A Brilliant Horror Director Gave Quentin Tarantino A Terrible Note On Reservoir Dogs
One of the hardest parts of working in the film industry is the fact that your work, no matter how hard you've worked on it and/or how proud you are of it, can't move forward until you let other people pass judgment on it. That screenplay that you've poured every ounce of your creative energy into for months is finished, and now you've got to get notes from your friends, your agent, and anyone who might be interested in working on it. It's terrifying. And the situation gets more fraught when you're showing a cut of the film. You've been working with an editor to craft a compelling motion picture, and all that effort could come undone over two hours in a screening room.
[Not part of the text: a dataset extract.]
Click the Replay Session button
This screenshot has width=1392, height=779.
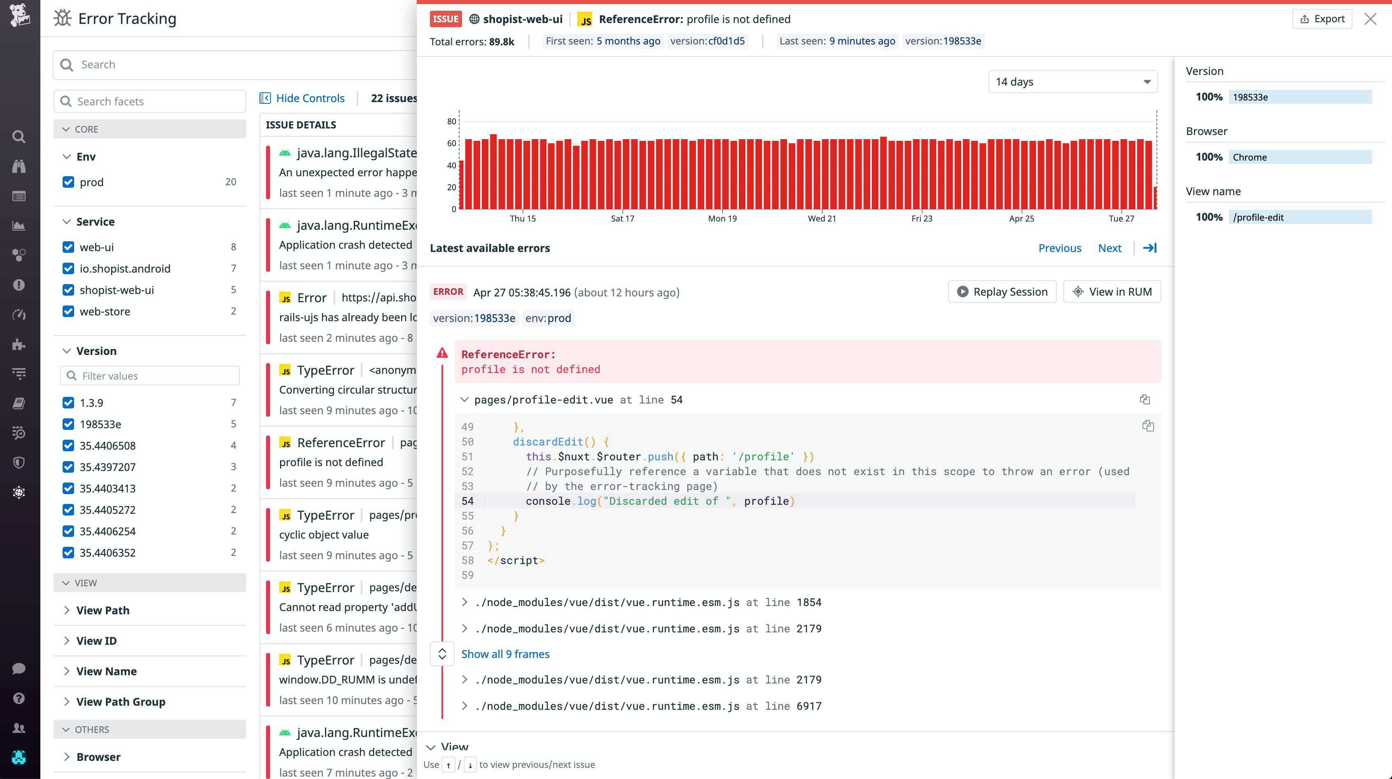[x=1002, y=291]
When you've been through this, when you know how it feels to take a barrage of constructive criticism, you tend to be very careful when you're the one asked to give notes. Typically, you're being asked to do so because the person is a colleague, if not a friend, so your impulse is to be encouraging. If the movie doesn't work, you focus on what does and nudge the filmmaker in a direction that might improve the work. Usually, this means recommending cuts — which is easy when you've only watched a movie once. If you've lived with the film for months in the editing room, dropping a whole scene can feel like lopping off a limb.
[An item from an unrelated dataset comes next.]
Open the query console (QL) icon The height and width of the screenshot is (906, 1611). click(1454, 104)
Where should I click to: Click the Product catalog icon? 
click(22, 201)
It's a brutal process, but if the director in question is serious about their art, they want you to be as brutal as possible (and if you're Antoine Fuqua on "Training Day," you face that music). Not nasty, but tough in a way that might get you considering the work in a new light. It's helpful to remember that you don't have to take every note, but it's also important to know that you're wasting everyone's time if you wall yourself off from all criticism.
On the other side of the equation, you're not helping if you're just gassing up the director. And yet, what happens if the movie really is that good? What if they nailed it on their first pass? "Phantasm" maestro Don Coscarelli ran into this predicament when Quentin Tarantino asked him to check out an early cut of "Reservoir Dogs," and he's still kicking himself for how he handled it.
How to criticize a genius
According to his Hollywood memoir "True Indie: Life and Death in Filmmaking," Coscarelli once found himself in a Los Angeles screening room to check out "Reservoir Dogs," and was stunned to discover that the younger filmmaker had aced the assignment. As Coscarelli wrote, "Throughout the screening, I kept wondering how a first-time filmmaker could make a film so accomplished and assured. It was simply stunning."
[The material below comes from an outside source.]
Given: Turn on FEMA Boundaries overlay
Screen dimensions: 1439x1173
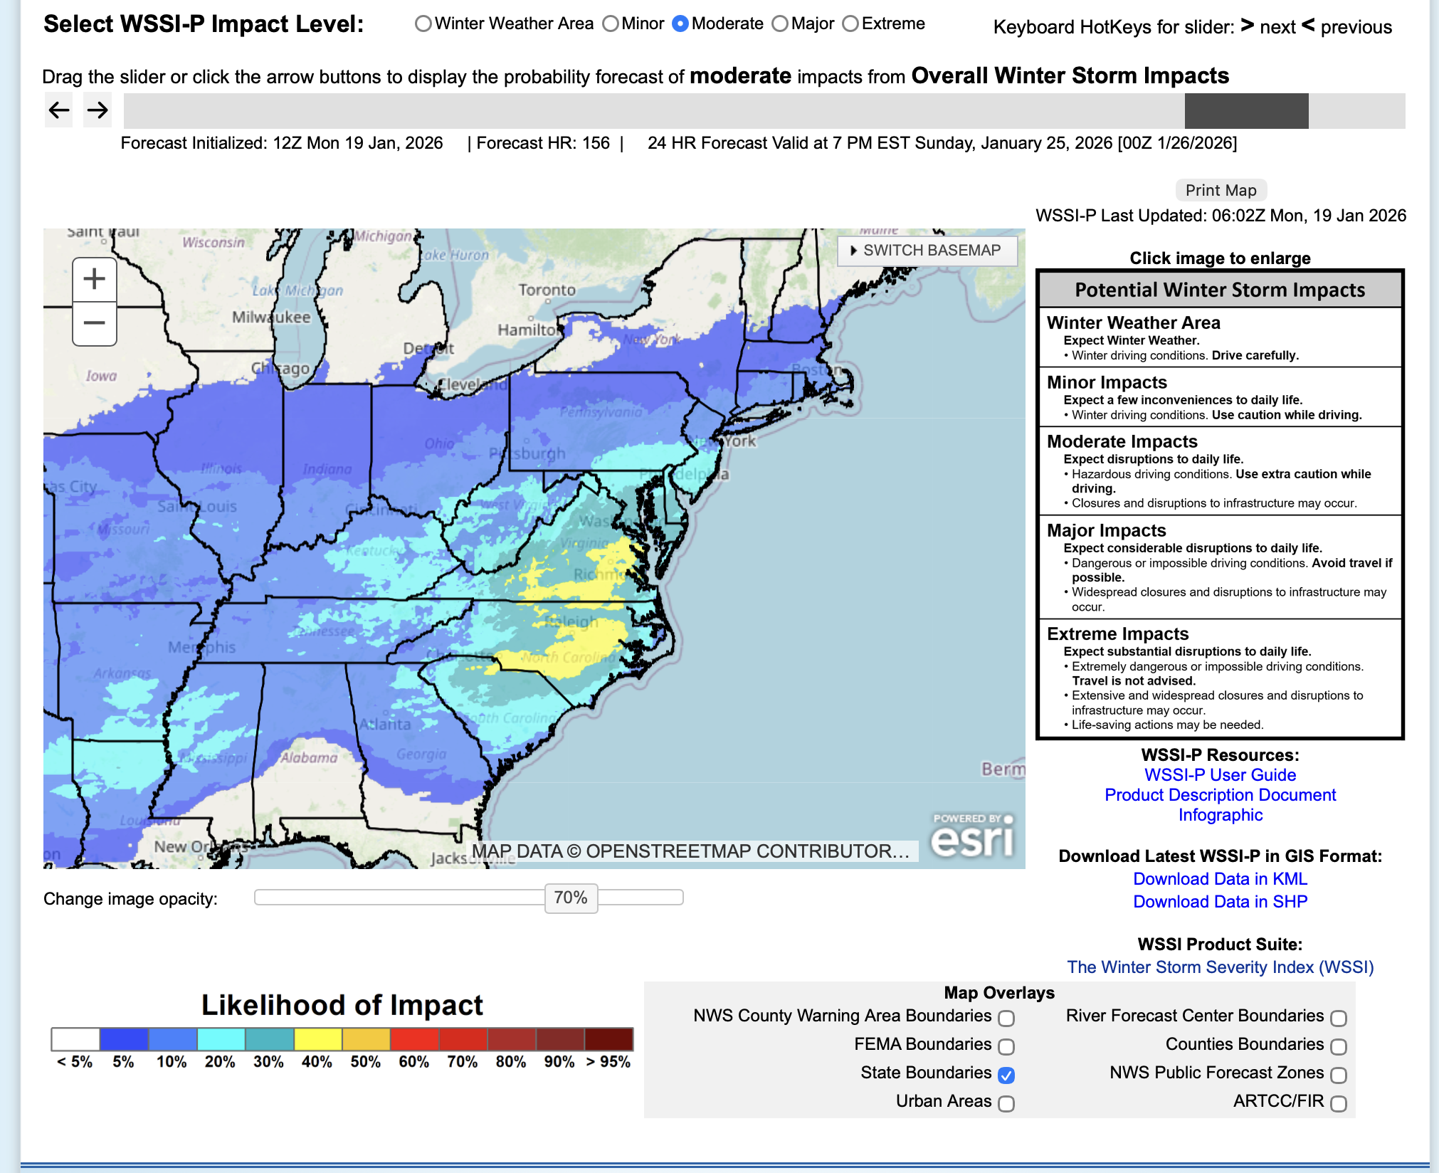Looking at the screenshot, I should click(1006, 1046).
There were only a dozen or so people in attendance (including Tarantino's friend and occasional collaborator Roger Avary, producer Lawrence Bender, and the late, dearly missed editor Sally Menke), so when it came time to give notes outside in the hallway of the theater, Coscarelli was in an awkward position. How did he handle it?
Per Coscarelli:
"As a friend, and being the experienced director there, I felt obligated to give him some kind of constructive criticism since he was not finished with his cut. So, I had the temerity to ask Quentin if maybe he might think about trimming down some of that opening sequence dialog in the diner scene about Madonna and tipping and get on with the story. Maybe even lose it entirely and just get the story going?"
And how did that go over? "Quentin politely declined my advice," wrote Coscarelli.
Coscarelli acknowledged that his advice was wrong, but he learned from the experience. And so when he was asked to provide counsel after a screening of "Pulp Fiction" (a film that was almost made in a completely different format), he told Tarantino it was brilliant and left it at that. Later on, Tarantino called and asked if he should cut a lengthy scene with Julia Sweeney. Coscarelli told him what he'd felt, but did not say at the time: yep, it had to go. Perhaps the hardest job of all in this business is knowing how and how not to criticize a genius. The answer: when in doubt, keep your caveats to yourself because they'll probably figure it out on their own.